* [PROBLEM]
Resume the passage on the village of Boughrood, continuing after its final sentence.

Boughrood ()  is a village in the community of Glasbury in Powys, Wales.

Historically in Radnorshire, the village is situated near the River Wye between Hay-on-Wye and Builth Wells.

The River Wye passes to the west and north of the village, and a bridge connects Boughrood to Llyswen, a small village south of the river.

The village's church, St Cynog's, was built in 1854 on the site of a medieval graveyard.  In 2004 the church had a new spire built, to replace one that was declared unsafe and demolished in the 1970s. The first wedding under the new spire took place on 10 June 2006. 
In the grounds of the church is The Dead house which is the only surviving Parish Mortuary in Wales.

Thomas Bingham, Baron Bingham of Cornhill,  (1933–2010), an eminent judge and jurist, is buried at St Cynog's.

* [DATASET CONTENT]
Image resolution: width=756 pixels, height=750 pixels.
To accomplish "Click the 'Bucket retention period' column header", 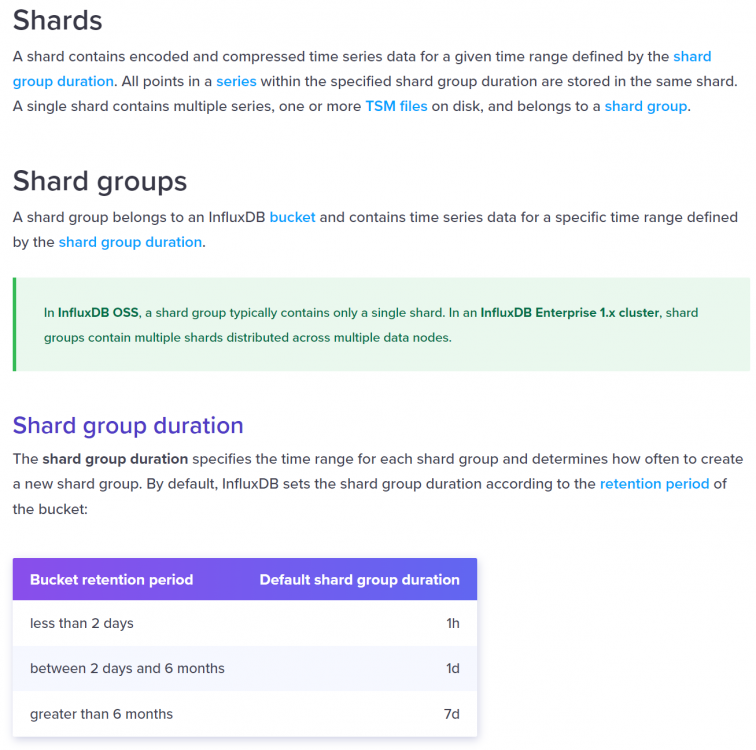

* [ANSWER TO THE TASK]
Boughrood Castle was in the village, by the 19th century only a moat and part of a wall survived, however a house also called Boughrood Castle was built on the site.

Boughrood and Llyswen railway station, on the Mid-Wales Railway, was closed by British Railways in 1962.

Boughrood hosts the annual Llyswen & Boughrood Agricultural Show - it is usually held on the 3rd Saturday in August.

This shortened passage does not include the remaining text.